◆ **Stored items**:
• • • • •

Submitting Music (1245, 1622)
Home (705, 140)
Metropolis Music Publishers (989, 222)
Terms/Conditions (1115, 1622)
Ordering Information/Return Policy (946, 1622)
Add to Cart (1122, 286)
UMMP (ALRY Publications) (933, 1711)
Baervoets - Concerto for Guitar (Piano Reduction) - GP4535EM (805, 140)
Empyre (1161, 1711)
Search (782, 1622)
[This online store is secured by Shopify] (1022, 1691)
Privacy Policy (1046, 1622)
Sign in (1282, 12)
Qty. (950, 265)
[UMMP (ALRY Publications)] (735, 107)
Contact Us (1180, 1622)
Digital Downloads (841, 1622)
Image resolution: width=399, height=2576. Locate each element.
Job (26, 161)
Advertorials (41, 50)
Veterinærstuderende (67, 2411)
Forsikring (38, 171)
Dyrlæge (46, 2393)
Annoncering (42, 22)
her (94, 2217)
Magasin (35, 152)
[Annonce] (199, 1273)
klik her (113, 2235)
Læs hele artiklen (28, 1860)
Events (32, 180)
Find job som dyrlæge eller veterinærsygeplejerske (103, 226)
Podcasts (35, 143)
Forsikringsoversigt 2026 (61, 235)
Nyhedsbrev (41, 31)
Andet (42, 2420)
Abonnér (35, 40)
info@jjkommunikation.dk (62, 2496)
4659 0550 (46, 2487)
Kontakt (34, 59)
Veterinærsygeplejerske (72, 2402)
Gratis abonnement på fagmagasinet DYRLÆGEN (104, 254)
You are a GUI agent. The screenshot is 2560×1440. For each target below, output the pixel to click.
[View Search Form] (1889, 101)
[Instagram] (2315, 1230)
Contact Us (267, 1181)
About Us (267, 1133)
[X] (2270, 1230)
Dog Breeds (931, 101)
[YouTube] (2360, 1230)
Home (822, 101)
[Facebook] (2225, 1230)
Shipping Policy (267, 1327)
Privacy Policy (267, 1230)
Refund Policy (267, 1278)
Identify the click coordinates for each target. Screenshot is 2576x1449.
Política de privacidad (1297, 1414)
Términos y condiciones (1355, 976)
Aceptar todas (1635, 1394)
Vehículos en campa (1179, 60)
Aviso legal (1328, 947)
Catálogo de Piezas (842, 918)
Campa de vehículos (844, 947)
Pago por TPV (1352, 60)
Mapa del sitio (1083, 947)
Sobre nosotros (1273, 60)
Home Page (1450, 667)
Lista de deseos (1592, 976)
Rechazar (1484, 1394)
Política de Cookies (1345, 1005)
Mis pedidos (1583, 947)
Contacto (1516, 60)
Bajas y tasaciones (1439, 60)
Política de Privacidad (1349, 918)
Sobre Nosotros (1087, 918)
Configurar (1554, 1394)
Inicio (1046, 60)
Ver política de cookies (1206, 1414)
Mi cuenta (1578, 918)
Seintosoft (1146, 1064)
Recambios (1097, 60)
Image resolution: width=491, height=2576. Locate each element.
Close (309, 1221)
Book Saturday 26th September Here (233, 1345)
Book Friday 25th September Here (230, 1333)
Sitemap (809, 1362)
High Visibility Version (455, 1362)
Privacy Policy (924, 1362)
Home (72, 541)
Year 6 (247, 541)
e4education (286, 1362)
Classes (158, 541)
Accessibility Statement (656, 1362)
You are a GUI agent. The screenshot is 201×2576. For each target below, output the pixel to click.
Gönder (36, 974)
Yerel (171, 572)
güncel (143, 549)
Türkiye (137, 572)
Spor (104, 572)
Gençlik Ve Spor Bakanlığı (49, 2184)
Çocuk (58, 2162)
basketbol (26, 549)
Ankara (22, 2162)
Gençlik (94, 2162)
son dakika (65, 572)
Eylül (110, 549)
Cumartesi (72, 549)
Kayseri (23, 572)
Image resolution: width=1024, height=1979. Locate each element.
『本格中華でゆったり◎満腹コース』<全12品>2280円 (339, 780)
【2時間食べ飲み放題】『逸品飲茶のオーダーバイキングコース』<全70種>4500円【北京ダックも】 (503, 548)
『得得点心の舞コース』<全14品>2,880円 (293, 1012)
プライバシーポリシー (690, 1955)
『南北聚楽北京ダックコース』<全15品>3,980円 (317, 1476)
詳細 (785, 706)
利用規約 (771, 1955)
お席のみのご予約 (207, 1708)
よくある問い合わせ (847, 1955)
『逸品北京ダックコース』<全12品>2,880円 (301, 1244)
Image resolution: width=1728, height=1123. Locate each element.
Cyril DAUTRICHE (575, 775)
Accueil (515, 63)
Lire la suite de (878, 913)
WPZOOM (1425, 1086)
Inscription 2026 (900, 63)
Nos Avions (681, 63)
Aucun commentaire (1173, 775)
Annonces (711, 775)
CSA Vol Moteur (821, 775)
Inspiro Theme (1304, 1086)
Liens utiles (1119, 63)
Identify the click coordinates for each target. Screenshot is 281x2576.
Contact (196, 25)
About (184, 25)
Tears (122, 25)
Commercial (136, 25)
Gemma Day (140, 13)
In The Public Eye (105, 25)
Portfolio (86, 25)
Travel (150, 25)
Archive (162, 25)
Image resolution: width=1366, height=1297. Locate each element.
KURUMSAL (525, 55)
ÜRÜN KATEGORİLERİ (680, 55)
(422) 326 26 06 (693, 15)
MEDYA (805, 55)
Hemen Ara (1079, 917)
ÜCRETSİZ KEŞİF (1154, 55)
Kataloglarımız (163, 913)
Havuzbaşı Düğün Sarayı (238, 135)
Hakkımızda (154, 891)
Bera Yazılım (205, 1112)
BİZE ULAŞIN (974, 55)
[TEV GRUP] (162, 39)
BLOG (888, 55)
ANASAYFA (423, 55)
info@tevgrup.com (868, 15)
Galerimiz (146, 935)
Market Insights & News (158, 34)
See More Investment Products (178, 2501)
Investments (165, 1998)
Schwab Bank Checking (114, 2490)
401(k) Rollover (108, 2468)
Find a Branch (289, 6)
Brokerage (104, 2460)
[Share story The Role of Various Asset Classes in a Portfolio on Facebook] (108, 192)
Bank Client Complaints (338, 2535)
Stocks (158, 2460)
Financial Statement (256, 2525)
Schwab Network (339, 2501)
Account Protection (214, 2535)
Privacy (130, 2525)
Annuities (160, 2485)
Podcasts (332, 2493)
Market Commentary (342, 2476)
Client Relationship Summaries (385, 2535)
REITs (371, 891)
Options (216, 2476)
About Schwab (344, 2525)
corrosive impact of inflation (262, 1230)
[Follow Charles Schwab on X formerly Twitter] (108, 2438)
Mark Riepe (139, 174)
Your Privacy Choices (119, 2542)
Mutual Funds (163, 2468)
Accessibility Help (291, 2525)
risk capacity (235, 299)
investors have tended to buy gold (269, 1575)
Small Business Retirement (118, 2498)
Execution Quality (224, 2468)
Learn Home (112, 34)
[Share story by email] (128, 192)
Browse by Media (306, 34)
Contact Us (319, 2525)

• • • • •

◆ **EXERCISE OBJECTIVE**:
Each record needs to be given again exactly.

◆ **ANSWER TO THIS PROBLEM**:
Submitting Music (1245, 1622)
Home (705, 140)
Metropolis Music Publishers (989, 222)
Terms/Conditions (1115, 1622)
Ordering Information/Return Policy (946, 1622)
Add to Cart (1122, 286)
UMMP (ALRY Publications) (933, 1711)
Baervoets - Concerto for Guitar (Piano Reduction) - GP4535EM (805, 140)
Empyre (1161, 1711)
Search (782, 1622)
[This online store is secured by Shopify] (1022, 1691)
Privacy Policy (1046, 1622)
Sign in (1282, 12)
Qty. (950, 265)
[UMMP (ALRY Publications)] (735, 107)
Contact Us (1180, 1622)
Digital Downloads (841, 1622)
Image resolution: width=399, height=2576. Locate each element.
Job (26, 161)
Advertorials (41, 50)
Veterinærstuderende (67, 2411)
Forsikring (38, 171)
Dyrlæge (46, 2393)
Annoncering (42, 22)
her (94, 2217)
Magasin (35, 152)
[Annonce] (199, 1273)
klik her (113, 2235)
Læs hele artiklen (28, 1860)
Events (32, 180)
Find job som dyrlæge eller veterinærsygeplejerske (103, 226)
Podcasts (35, 143)
Forsikringsoversigt 2026 (61, 235)
Nyhedsbrev (41, 31)
Andet (42, 2420)
Abonnér (35, 40)
info@jjkommunikation.dk (62, 2496)
4659 0550 (46, 2487)
Kontakt (34, 59)
Veterinærsygeplejerske (72, 2402)
Gratis abonnement på fagmagasinet DYRLÆGEN (104, 254)
You are a GUI agent. The screenshot is 2560×1440. For each target below, output the pixel to click.
[View Search Form] (1889, 101)
[Instagram] (2315, 1230)
Contact Us (267, 1181)
About Us (267, 1133)
[X] (2270, 1230)
Dog Breeds (931, 101)
[YouTube] (2360, 1230)
Home (822, 101)
[Facebook] (2225, 1230)
Shipping Policy (267, 1327)
Privacy Policy (267, 1230)
Refund Policy (267, 1278)
Identify the click coordinates for each target. Screenshot is 2576x1449.
Política de privacidad (1297, 1414)
Términos y condiciones (1355, 976)
Aceptar todas (1635, 1394)
Vehículos en campa (1179, 60)
Aviso legal (1328, 947)
Catálogo de Piezas (842, 918)
Campa de vehículos (844, 947)
Pago por TPV (1352, 60)
Mapa del sitio (1083, 947)
Sobre nosotros (1273, 60)
Home Page (1450, 667)
Lista de deseos (1592, 976)
Rechazar (1484, 1394)
Política de Cookies (1345, 1005)
Mis pedidos (1583, 947)
Contacto (1516, 60)
Bajas y tasaciones (1439, 60)
Política de Privacidad (1349, 918)
Sobre Nosotros (1087, 918)
Configurar (1554, 1394)
Inicio (1046, 60)
Ver política de cookies (1206, 1414)
Mi cuenta (1578, 918)
Seintosoft (1146, 1064)
Recambios (1097, 60)
Image resolution: width=491, height=2576. Locate each element.
Close (309, 1221)
Book Saturday 26th September Here (233, 1345)
Book Friday 25th September Here (230, 1333)
Sitemap (809, 1362)
High Visibility Version (455, 1362)
Privacy Policy (924, 1362)
Home (72, 541)
Year 6 (247, 541)
e4education (286, 1362)
Classes (158, 541)
Accessibility Statement (656, 1362)
You are a GUI agent. The screenshot is 201×2576. For each target below, output the pixel to click.
Gönder (36, 974)
Yerel (171, 572)
güncel (143, 549)
Türkiye (137, 572)
Spor (104, 572)
Gençlik Ve Spor Bakanlığı (49, 2184)
Çocuk (58, 2162)
basketbol (26, 549)
Ankara (22, 2162)
Gençlik (94, 2162)
son dakika (65, 572)
Eylül (110, 549)
Cumartesi (72, 549)
Kayseri (23, 572)
Image resolution: width=1024, height=1979. Locate each element.
『本格中華でゆったり◎満腹コース』<全12品>2280円 (339, 780)
【2時間食べ飲み放題】『逸品飲茶のオーダーバイキングコース』<全70種>4500円【北京ダックも】 (503, 548)
『得得点心の舞コース』<全14品>2,880円 (293, 1012)
プライバシーポリシー (690, 1955)
『南北聚楽北京ダックコース』<全15品>3,980円 (317, 1476)
詳細 (785, 706)
利用規約 (771, 1955)
お席のみのご予約 (207, 1708)
よくある問い合わせ (847, 1955)
『逸品北京ダックコース』<全12品>2,880円 (301, 1244)
Image resolution: width=1728, height=1123. Locate each element.
Cyril DAUTRICHE (575, 775)
Accueil (515, 63)
Lire la suite de (878, 913)
WPZOOM (1425, 1086)
Inscription 2026 (900, 63)
Nos Avions (681, 63)
Aucun commentaire (1173, 775)
Annonces (711, 775)
CSA Vol Moteur (821, 775)
Inspiro Theme (1304, 1086)
Liens utiles (1119, 63)
Identify the click coordinates for each target. Screenshot is 281x2576.
Contact (196, 25)
About (184, 25)
Tears (122, 25)
Commercial (136, 25)
Gemma Day (140, 13)
In The Public Eye (105, 25)
Portfolio (86, 25)
Travel (150, 25)
Archive (162, 25)
Image resolution: width=1366, height=1297. Locate each element.
KURUMSAL (525, 55)
ÜRÜN KATEGORİLERİ (680, 55)
(422) 326 26 06 (693, 15)
MEDYA (805, 55)
Hemen Ara (1079, 917)
ÜCRETSİZ KEŞİF (1154, 55)
Kataloglarımız (163, 913)
Havuzbaşı Düğün Sarayı (238, 135)
Hakkımızda (154, 891)
Bera Yazılım (205, 1112)
BİZE ULAŞIN (974, 55)
[TEV GRUP] (162, 39)
BLOG (888, 55)
ANASAYFA (423, 55)
info@tevgrup.com (868, 15)
Galerimiz (146, 935)
Market Insights & News (158, 34)
See More Investment Products (178, 2501)
Investments (165, 1998)
Schwab Bank Checking (114, 2490)
401(k) Rollover (108, 2468)
Find a Branch (289, 6)
Brokerage (104, 2460)
[Share story The Role of Various Asset Classes in a Portfolio on Facebook] (108, 192)
Bank Client Complaints (338, 2535)
Stocks (158, 2460)
Financial Statement (256, 2525)
Schwab Network (339, 2501)
Account Protection (214, 2535)
Privacy (130, 2525)
Annuities (160, 2485)
Podcasts (332, 2493)
Market Commentary (342, 2476)
Client Relationship Summaries (385, 2535)
REITs (371, 891)
Options (216, 2476)
About Schwab (344, 2525)
corrosive impact of inflation (262, 1230)
[Follow Charles Schwab on X formerly Twitter] (108, 2438)
Mark Riepe (139, 174)
Your Privacy Choices (119, 2542)
Mutual Funds (163, 2468)
Accessibility Help (291, 2525)
risk capacity (235, 299)
investors have tended to buy gold (269, 1575)
Small Business Retirement (118, 2498)
Execution Quality (224, 2468)
Learn Home (112, 34)
[Share story by email] (128, 192)
Browse by Media (306, 34)
Contact Us (319, 2525)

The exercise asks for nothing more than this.